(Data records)
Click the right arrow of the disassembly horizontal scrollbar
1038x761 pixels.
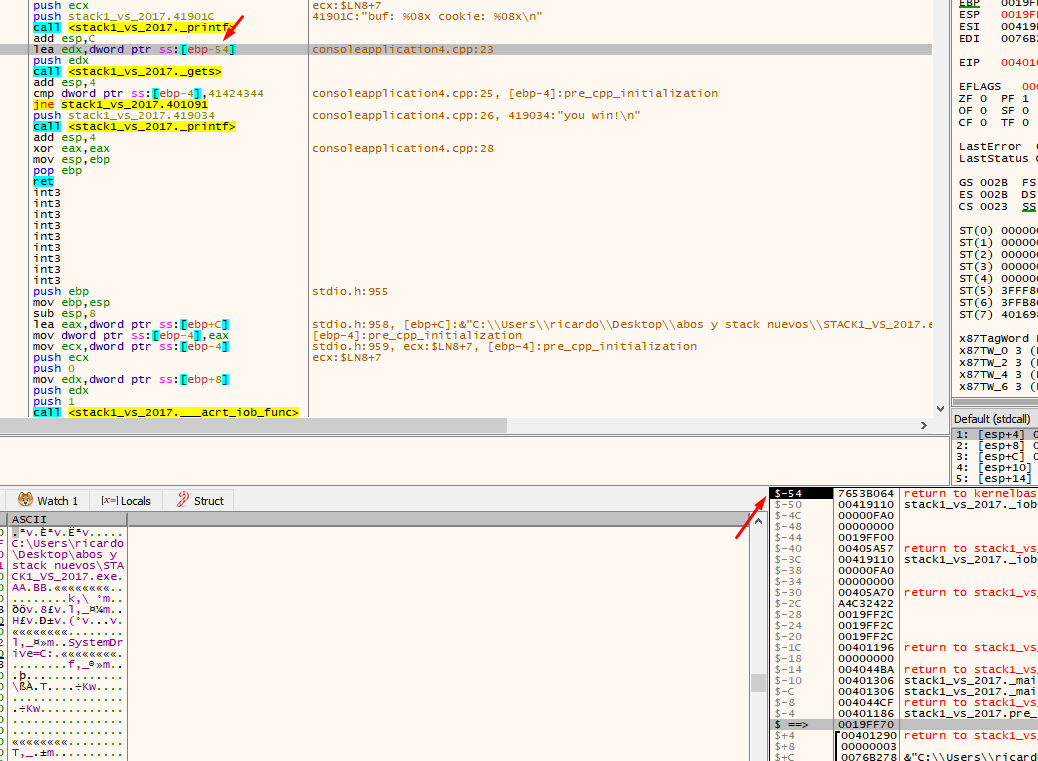pos(925,424)
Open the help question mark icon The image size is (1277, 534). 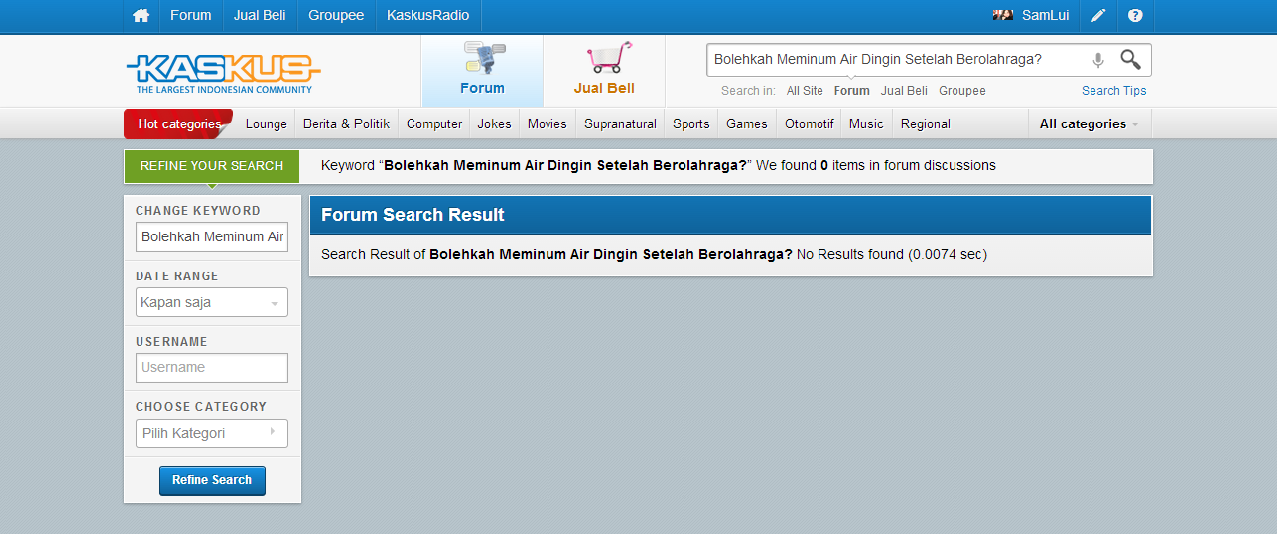tap(1135, 16)
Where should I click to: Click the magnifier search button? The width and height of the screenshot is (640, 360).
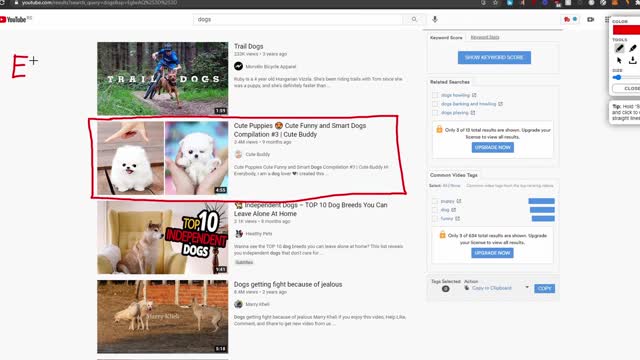tap(414, 19)
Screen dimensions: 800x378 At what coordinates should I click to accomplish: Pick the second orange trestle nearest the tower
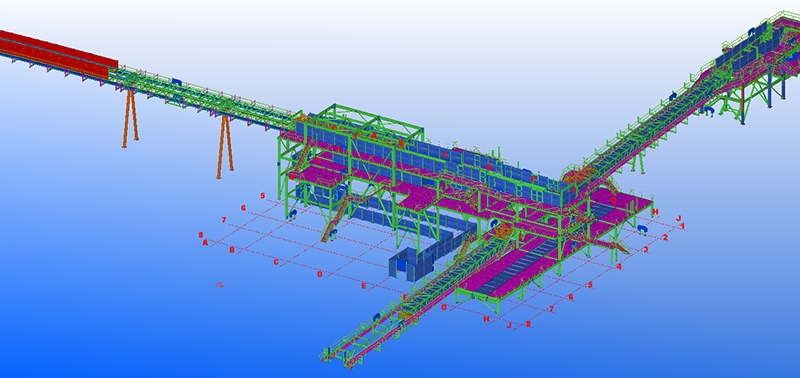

Directions -
The lines from the one containing "Where should I" through the last line of the data above are to be transcribed exactly, both included, with all pictures left out.

Answer box -
Where should I click to: Click the magnifier search button? The width and height of the screenshot is (640, 360).
tap(414, 19)
Screen dimensions: 800x378 At what coordinates should I click to accomplish: Pick the second orange trestle nearest the tower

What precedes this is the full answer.